▸ REQUISITI DEL COMPITO
Puoi duplicare fedelmente tutte le righe del materiale che segue, tralasciando le immagini?

-.-.-

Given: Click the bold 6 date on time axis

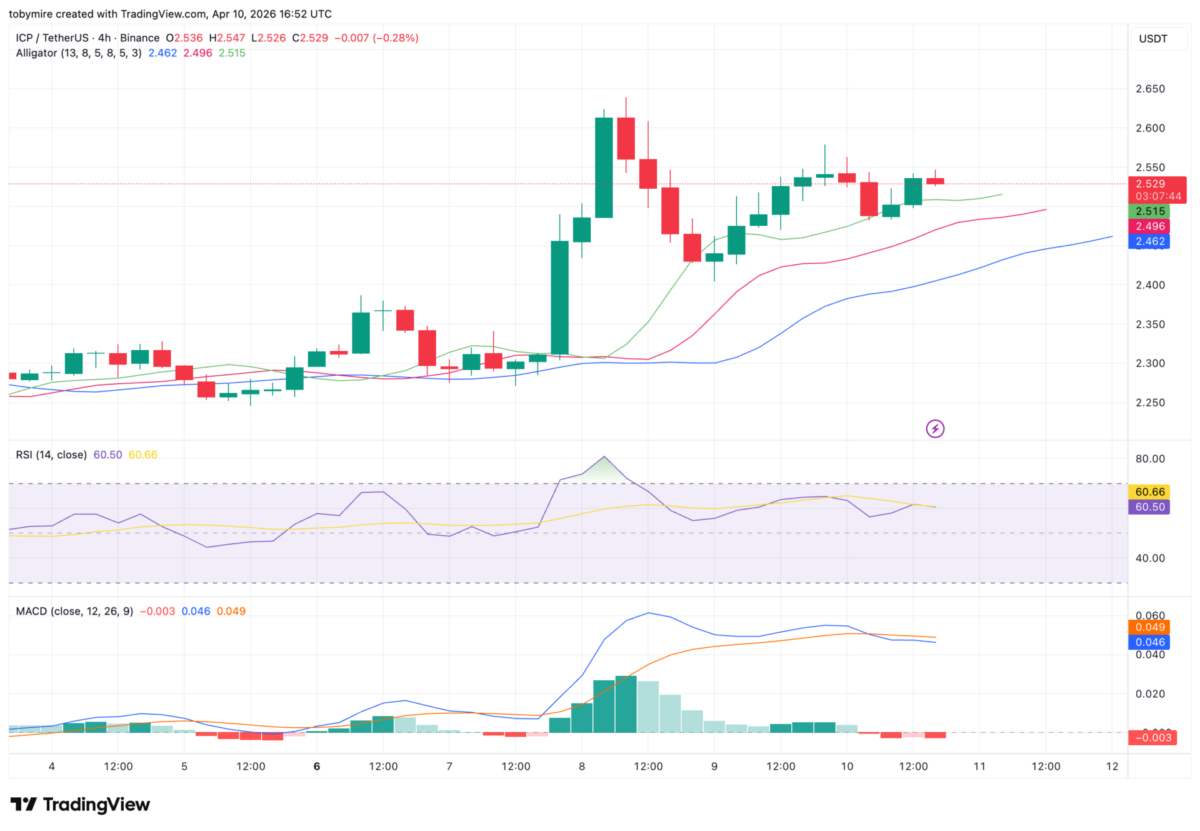Looking at the screenshot, I should coord(316,767).
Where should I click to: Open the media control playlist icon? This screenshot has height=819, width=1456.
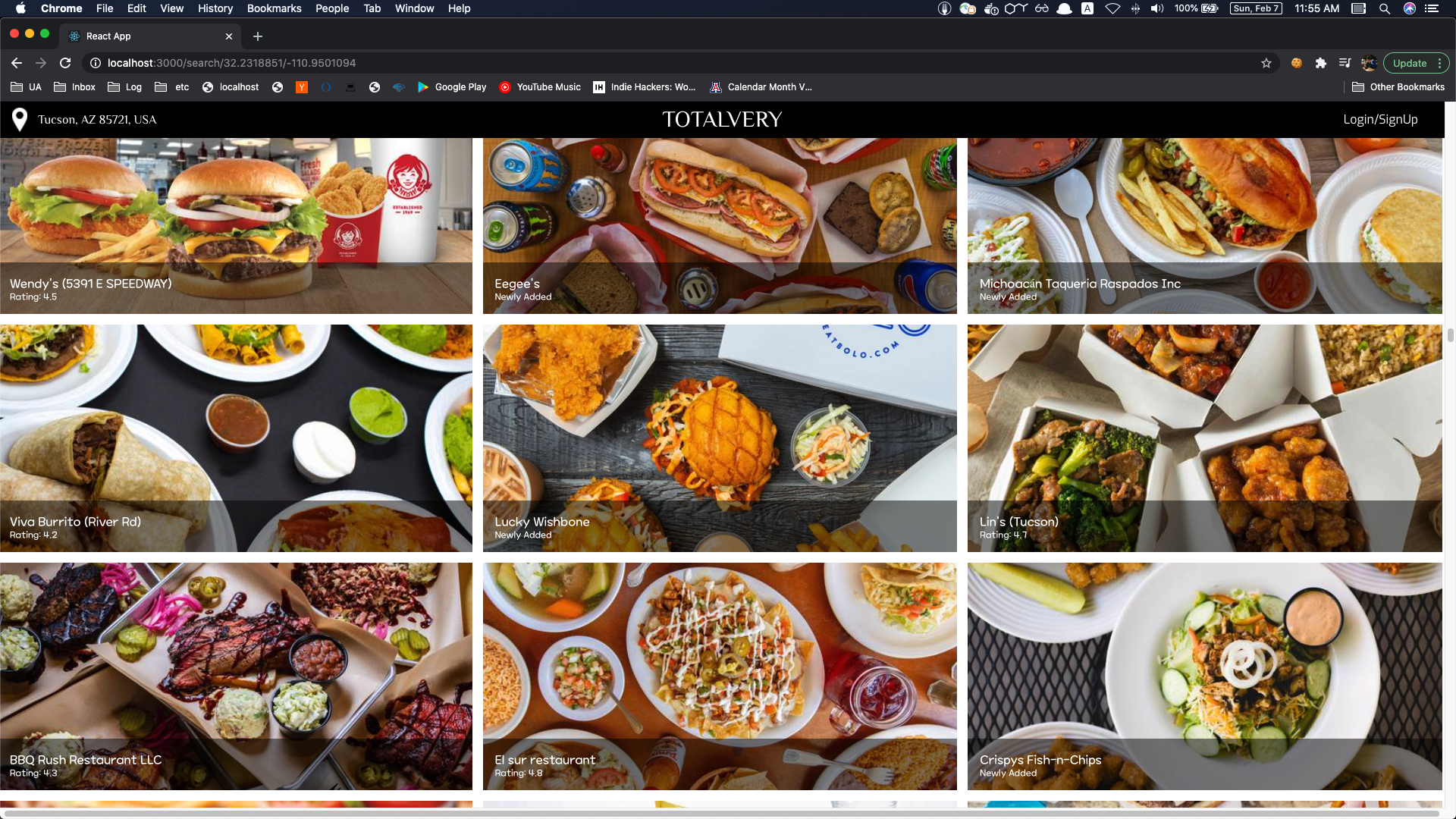pos(1345,63)
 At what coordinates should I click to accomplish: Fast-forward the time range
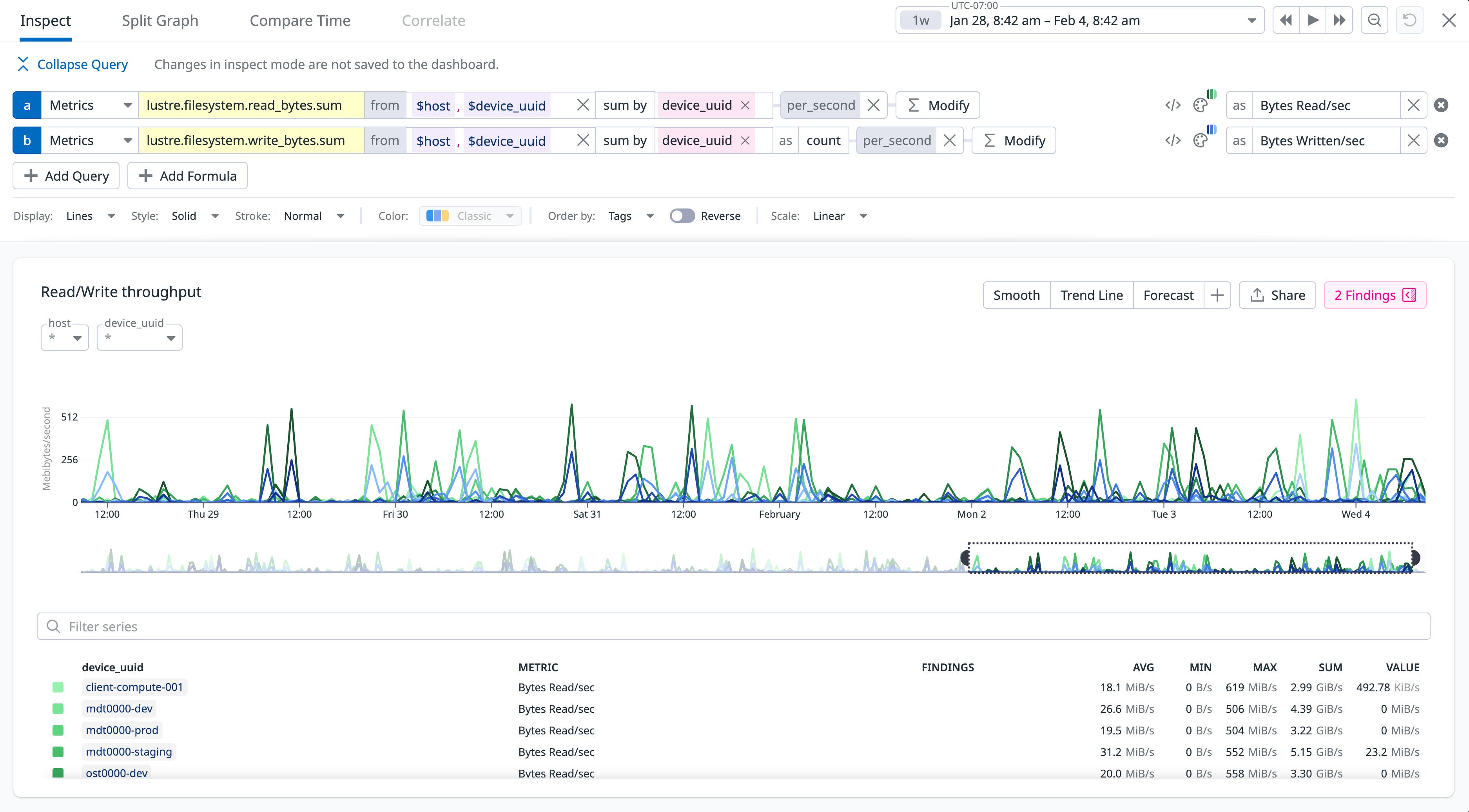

-.-.-

▸ RISPOSTA COMPLETA
Given: Click the bold 6 date on time axis

Looking at the screenshot, I should coord(316,767).
Where should I click to: Open the media control playlist icon? This screenshot has height=819, width=1456.
pos(1345,63)
 At what coordinates should I click to accomplish: Fast-forward the time range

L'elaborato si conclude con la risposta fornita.